Dinakdakan is one of the authentic delicacies of the Ilocanos and made of grilled or fried pork. It is actually one of the most popular appetizers to enjoy when you drink your favorite beer, liquor or any satisfying beverage. This type of recipe is simple and easy to prepare in various ordinary or special occasions.
Just like when visiting the Northern part of the Philippines, you should definitely find a place that serve this creamy and delicious Dinakdakan dish.
Here is the procedure for Dinakdakan:
- ½ kilo Pork (pig’s mask, belly or ear)
- ½ Pork liver
- 1 head of Garlic (peeled and chopped finely)
- 2 large Onion (peeled and chopped finely)
- 3 pieces of Bay Leaves
- Crushed Black Peppercorn(estimate the amount needed)
- Large thumb-sized Ginger (peeled and chopped finely)
- 2-3 tablespoon of Fish Sauce
- Red or Green Chili (sliced for the dish)
- Mayonnaise (preferably unsweetened)
- 2 pieces of Pig’s Brain (boiled, traditionally used than mayonnaise)
- 2 tablespoons Vinegar or Calamansi (optional)
In a medium-sized pan, put the pork, liver, peppercorn, bay leaves, garlic then mix properly before pouring the right amount of water.

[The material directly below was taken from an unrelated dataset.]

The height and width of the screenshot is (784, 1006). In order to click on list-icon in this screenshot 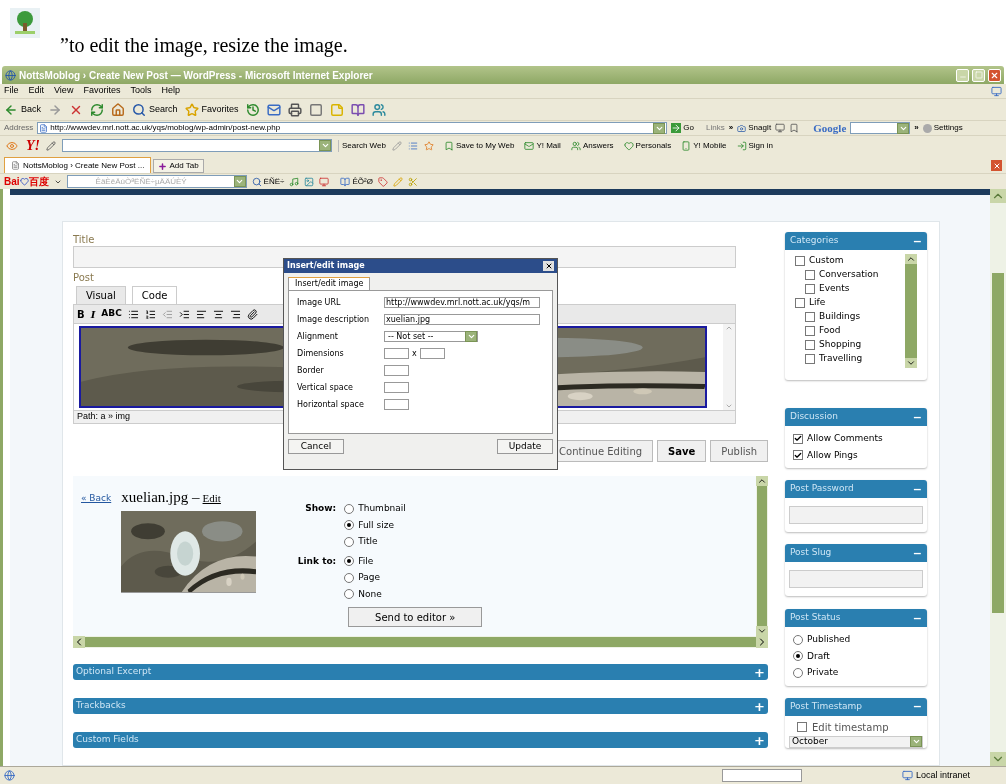, I will do `click(412, 146)`.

Cover the pan and let boil in a low fire to simmer properly until the pork and liver becomes tender.
Afterwards, strain the pork and liver then set aside the broth.
In a mixing bowl, put the strained pork and liver, add the fish sauce and mix well.
Next is to either grill or fry the pork and liver with the exact crispiness before cutting into strips (preferably an inch).
The final procedure is to use a large-sized bowl to combine all the sliced pork and liver, onion, chili, mashed pig’s brain or mayonnaise and mix properly to distribute the exact taste.
When ready to serve, transfer in a platter and enjoy eating your Dinakdakan!